Monday 28 September 2015

Great Central Road part 1

The Great Central Road (GCR) is a stretch of approximately 1,200km of dirt road that spans from Yulara, Northern Territory right through to Laverton, Western Australia. The road runs through Indigenous communities and reserves and because of this you must obtain a permit to travel this route. You need two permits, one for Northern Territory land and one for Western Australia.  Permits available online (current in September 2015) from the WA Department of Aboriginal Affairs and Northern Territory CLC 

We left Yulara mid morning after a pack up in the warm sun. As we were driving past Uluru to go out  to start the GCR Matilda requested one last drive around the base of the rock. So we put on John Williamson 'Raining on the rock' as our sound track, and we did a lap, each of us staring out the windows at the enormous landmark and each of us contemplating that we would in fact be back here sooner rather than later. 

As we pulled onto the road to take us out to kata Juta and the start of the GCR we saw the most massive eagle who stared at us and then took flight. Watching him soar high in the sky and into the distance was a memorable and a slightly emotional moment as we pulled away from Uluru and headed to Kata Juta, which is Indigenous for 'Many Heads'. It is a rock formation that is made up of several large structures that do indeed look like 'heads'. 

The walk to the Kata Juta lookout was easily accessable as it has been made into a board walk. Nevertheless I still had my hiking boots on! 

The little flowers that made a carpet, at kata Juta

We then turned west and onto the Great Central Road

As we turned west at Kata Juta and onto the dirt road I felt a little uneasy. Almost like we 'shouldn't' be on this road. We stopped to let the air down in the tyres and I jumped in the drivers seat to do the first leg of the trip.

The first part of the road

Bored selfies as craig sorts the tyres

And off we went. We hoped to make it to Giles Weather station as our first over nighter as some fellow campers had said they had camped here the night. 

The first 50 or so kilometres were lovely. Well as lovely as a dirt road can be. I sat on about 80km and we wondered what all the fuss had been about the rough road conditions. Then up ahead we saw a grader. 

Once we passed the freshly graded road and onto the un graded road it started to get rough. Like really rough. I slowed down somewhat and had to keep two hands on the steering wheel, making it hard to get a drink! 

Our first stop on the road was to see Lasseters Cave. In the 1930's Lewis Lasseter headed out this way in search of an illusive 'Gold Reef'. He had first discovered this reef when he was 17 years old and he made the trek back out here several years later to find it again. Unfortunately for him, his camels (with all his tools and supplies) ran away from him. Starving hungry he made his way to this cave and sheltered from the hot sun for 25 days. His diary was found in the cave several years later with a quote saying 'what good is a gold reef I would trade all the gold in the world for a loaf of bread'.
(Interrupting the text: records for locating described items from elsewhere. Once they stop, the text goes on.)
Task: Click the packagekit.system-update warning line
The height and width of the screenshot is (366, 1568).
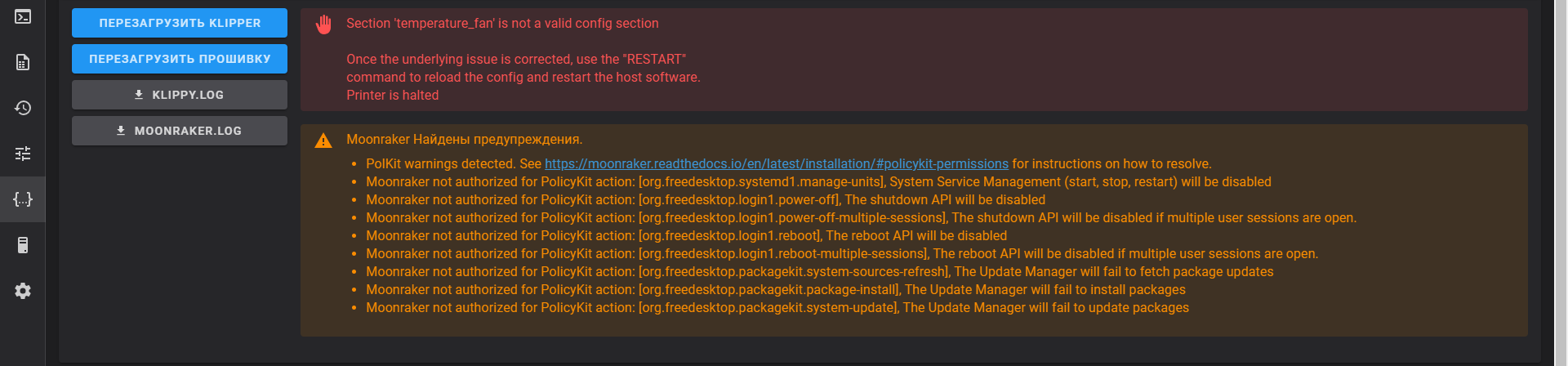Action: tap(777, 307)
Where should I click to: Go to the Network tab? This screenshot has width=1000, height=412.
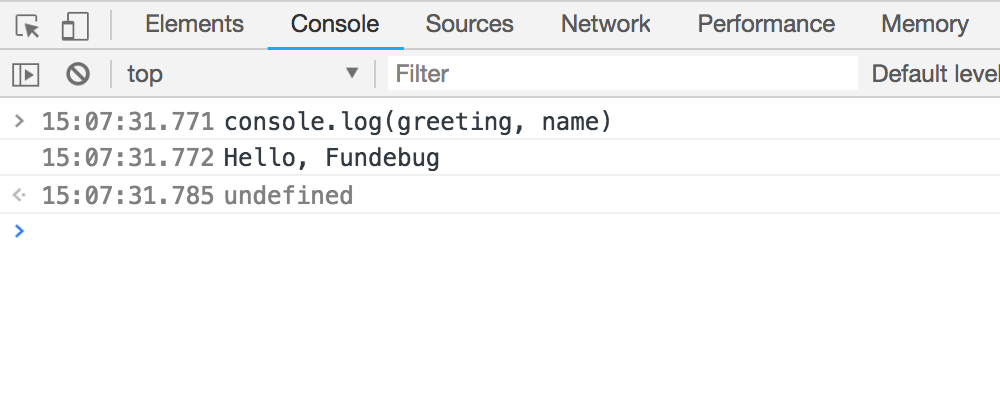[605, 24]
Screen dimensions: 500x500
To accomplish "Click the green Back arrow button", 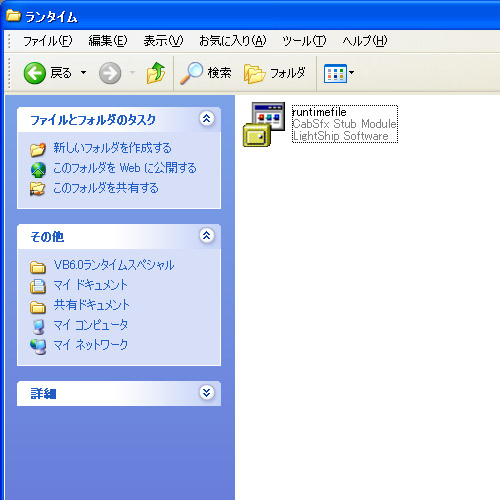I will [35, 73].
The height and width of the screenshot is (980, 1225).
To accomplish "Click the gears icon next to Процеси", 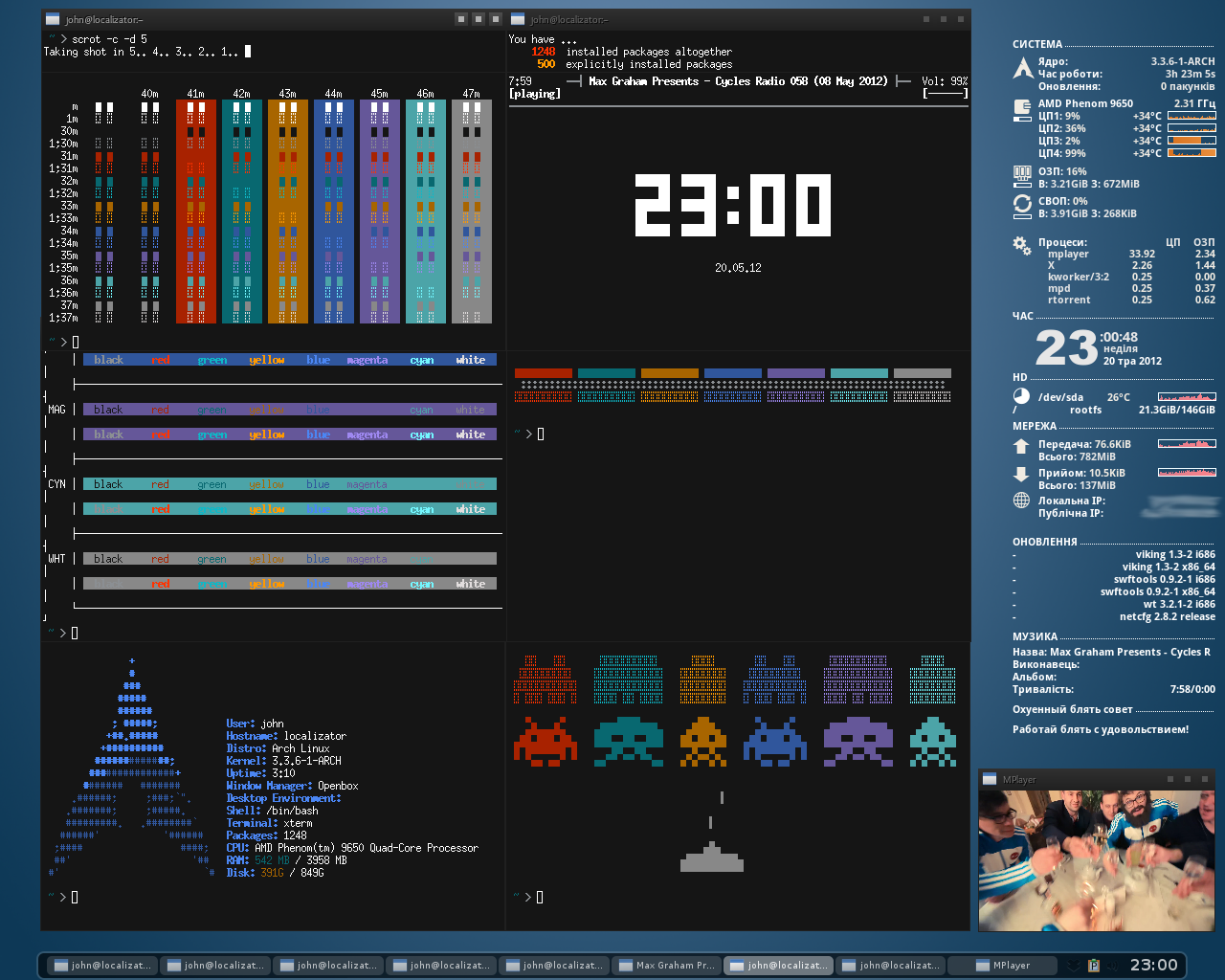I will (1020, 246).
This was the view from the opening of the cave, I took this pic to remind myself that this would have been Lasseters view for 25 days while he sheltered and waited to see his fate. 

Little miss with a screwed up face. At Lasseters cave walk.

 From the cave we drove into Docker River, an Indigenous Community, to fuel up. I would have taken photos but there are signs everywhere requesting no photos be made. So I will have to use words to describe it and you can choose to believe me or not. 

As we pulled into Docker River we could feel the poverty oozing from the pores of the community. Gutted houses sat abandon as gatherings of people had made camp in the front yards instead. The streets were lined with rubbish, soiled nappies, soft drink cans and hot chip boxes. Old car wrecks sat in front yards. There were no gardens, no grass, no trees. A general store sat at the T intersection of the road. parked out front were cars with no windows. More occupants than the seats allowed for. The petrol bowsers were locked in big steel cages. There was no signage on the store. Just bars covering the window to make it look and feel like a prison. 

We pulled in and both agreed our children were not getting out of the car. An Asian lady, an unexpected sight, appeared from the shop and pulled a set of keys from her pocket to open the fuel bowsers. She told us she was working here on her visa for three months. I asked where she lived and she pointed to a small house nearby.

Dark eyes from the parked cars peered at us before looking away so as not to make eye contact. 

As craig disappeared into the store to pay, I pressed the central lock button on the door and waited. I knew I was unwelcome here. I was not wanted. I was a stranger and I was a symbol of another world. A world in which these people wanted nothing to do with. 

Craig emerged from the store and got in the drivers seat. He proceeded to tell me about the sight inside the store. Of a young girl wearing nothing but her underwear, standing behind her mother. A baby sitting on the floor with a jar of nutella, scooping the chocolate spread from the jar with her bare hands. 

The fuel was our most expensive to date $2.50 a litre. 

It was a relief to pull out of Docker River and continue on the road, not far west of Docker River we crossed the boarder and all of a sudden we were back in our home state of Western Australia.